## PROBLEM STATEMENT
The answer must be an exact copy of the lines from the top of the listing below through the line with "Great Smoky Mountains (224, 1707)", with no pictures.

## DATA SUPPLIED
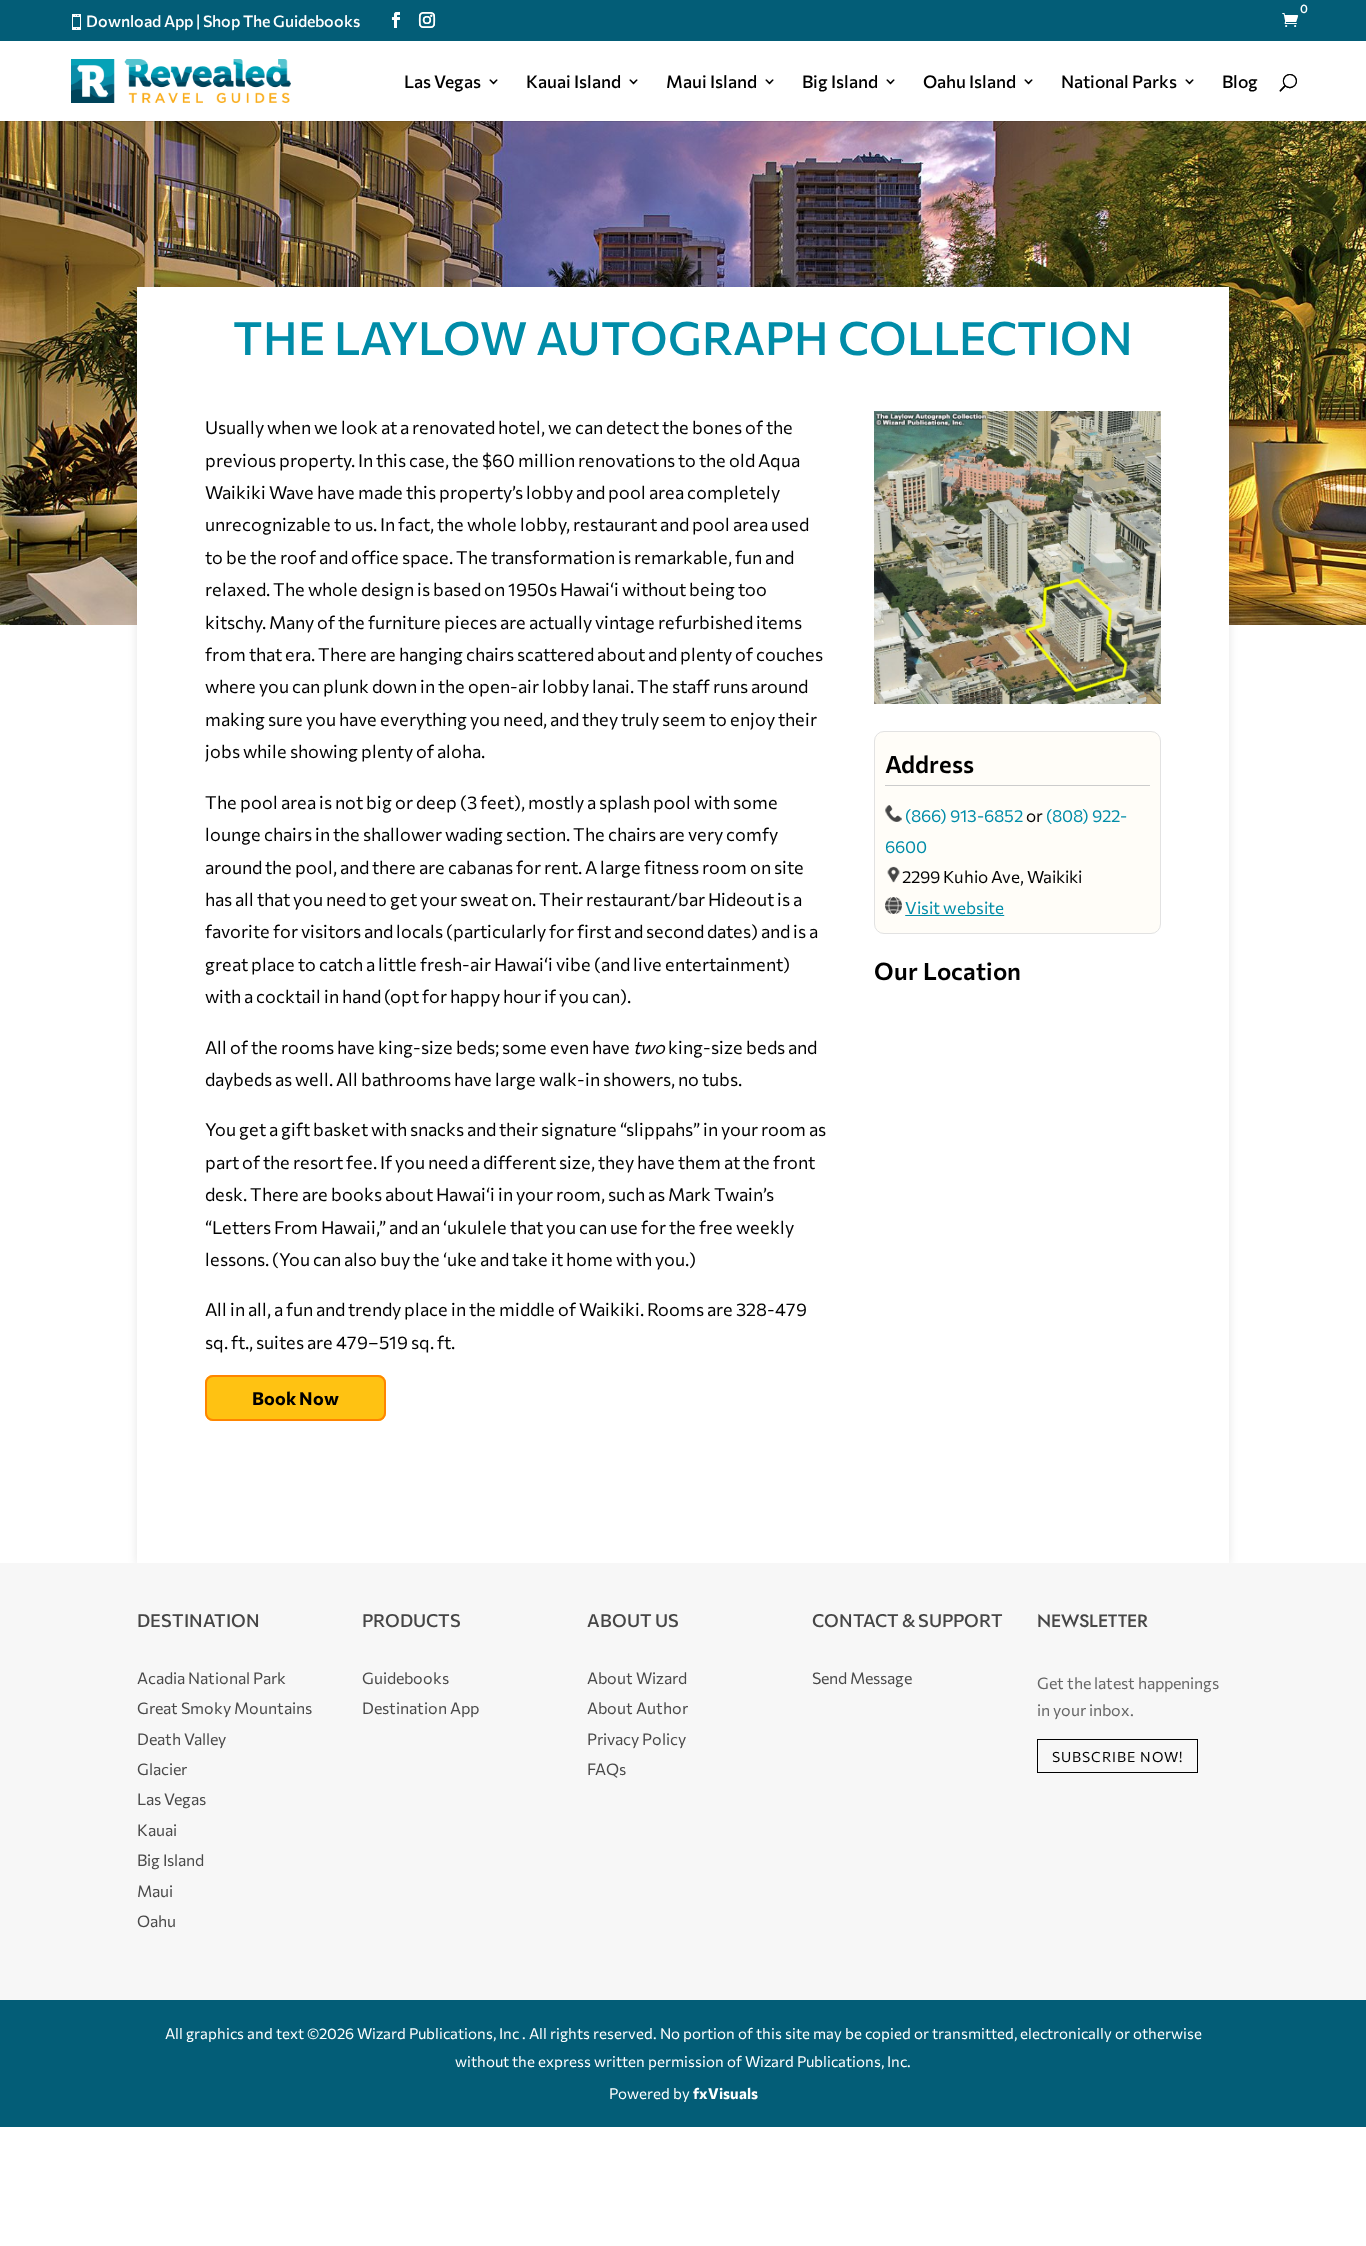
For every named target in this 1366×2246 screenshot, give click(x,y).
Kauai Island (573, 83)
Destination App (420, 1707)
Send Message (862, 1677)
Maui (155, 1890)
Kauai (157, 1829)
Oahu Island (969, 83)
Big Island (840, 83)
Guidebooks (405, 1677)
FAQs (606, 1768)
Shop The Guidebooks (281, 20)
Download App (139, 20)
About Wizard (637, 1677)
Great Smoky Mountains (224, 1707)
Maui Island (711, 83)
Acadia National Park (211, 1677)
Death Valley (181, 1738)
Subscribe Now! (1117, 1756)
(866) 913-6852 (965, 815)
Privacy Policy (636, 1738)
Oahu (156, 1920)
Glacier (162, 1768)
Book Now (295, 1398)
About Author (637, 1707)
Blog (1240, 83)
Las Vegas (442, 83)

## ANSWER AREA
For every named target in this 1366×2246 screenshot, give click(x,y).
Kauai Island (573, 83)
Destination App (420, 1707)
Send Message (862, 1677)
Maui (155, 1890)
Kauai (157, 1829)
Oahu Island (969, 83)
Big Island (840, 83)
Guidebooks (405, 1677)
FAQs (606, 1768)
Shop The Guidebooks (281, 20)
Download App (139, 20)
About Wizard (637, 1677)
Great Smoky Mountains (224, 1707)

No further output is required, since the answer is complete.